• INSTRUCTIONS FOR THE TASK:
In the entries that follow, find the line containing "The width and" and the line containing "Task: Open the indicator list icon", then copy exactly everything from the first through the second except the pictures.

• DATA TO USE:
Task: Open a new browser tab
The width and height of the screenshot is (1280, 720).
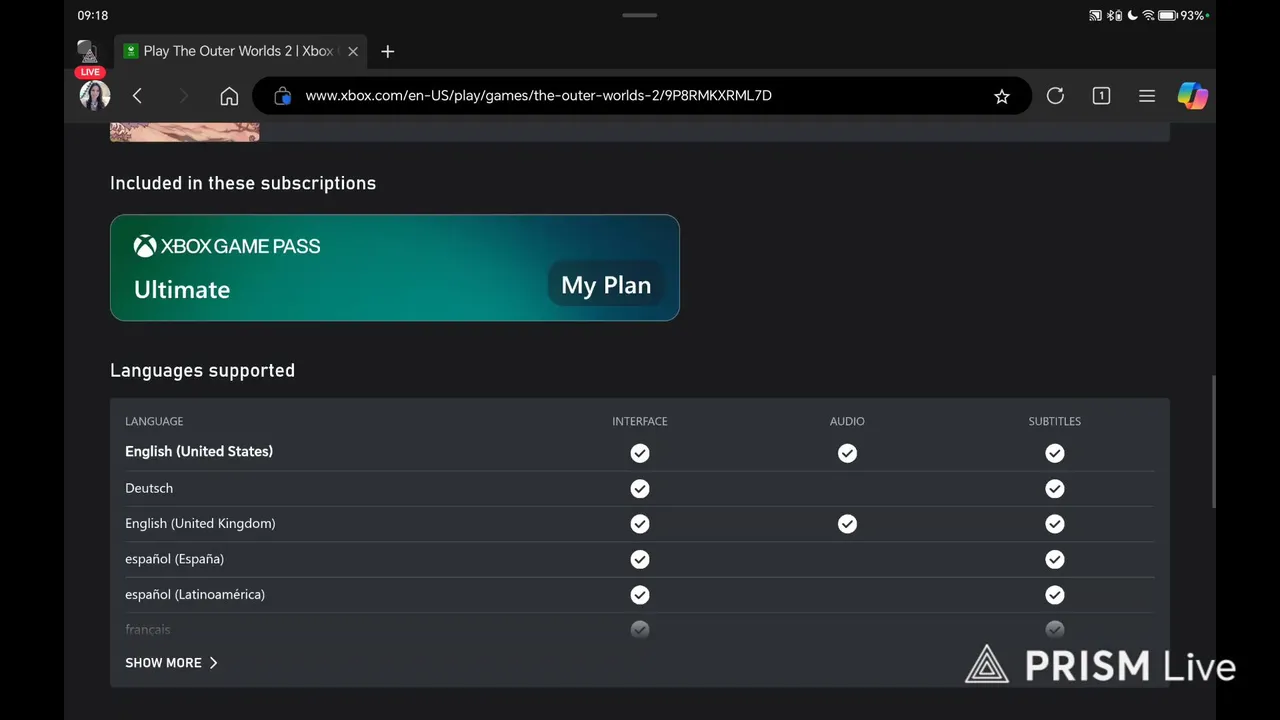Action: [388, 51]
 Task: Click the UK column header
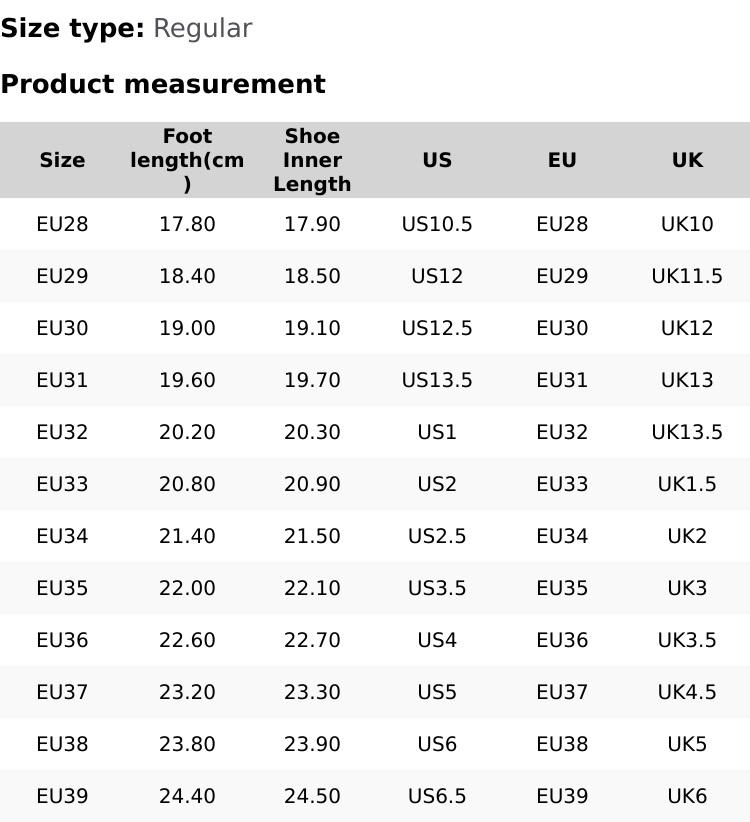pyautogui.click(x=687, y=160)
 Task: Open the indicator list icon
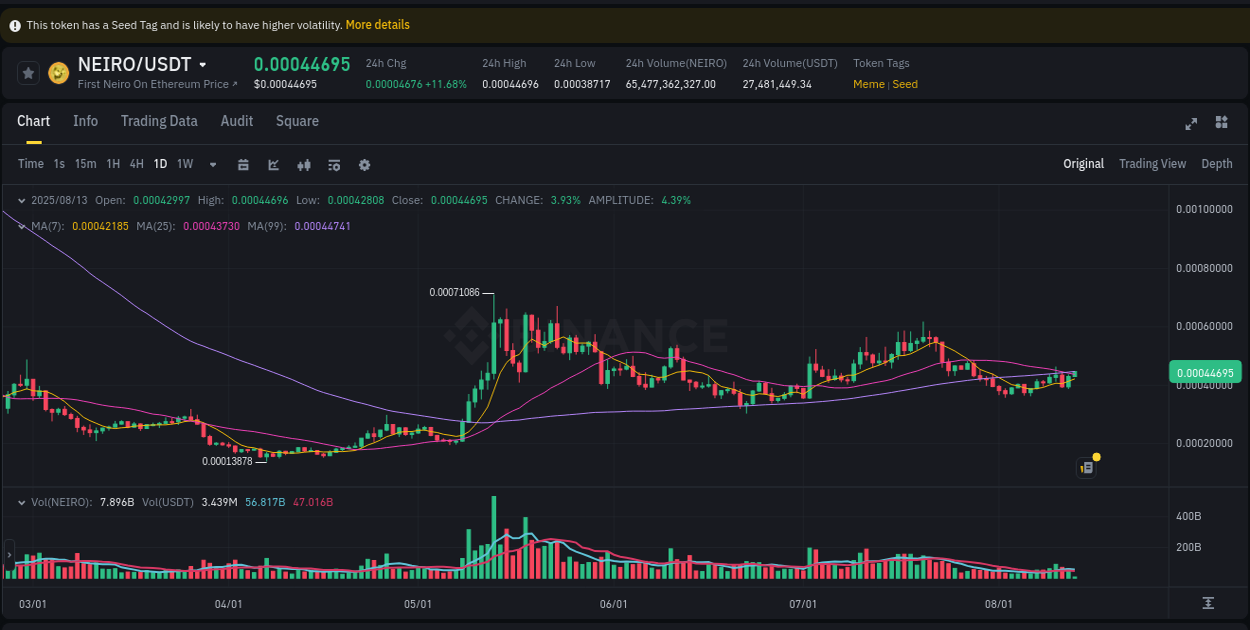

==

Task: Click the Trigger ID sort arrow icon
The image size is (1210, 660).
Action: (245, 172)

• RESULT OF THE EXERCISE:
The width and height of the screenshot is (1280, 720).
Action: [388, 51]
 Task: Click the UK column header
pyautogui.click(x=687, y=160)
 Task: Open the indicator list icon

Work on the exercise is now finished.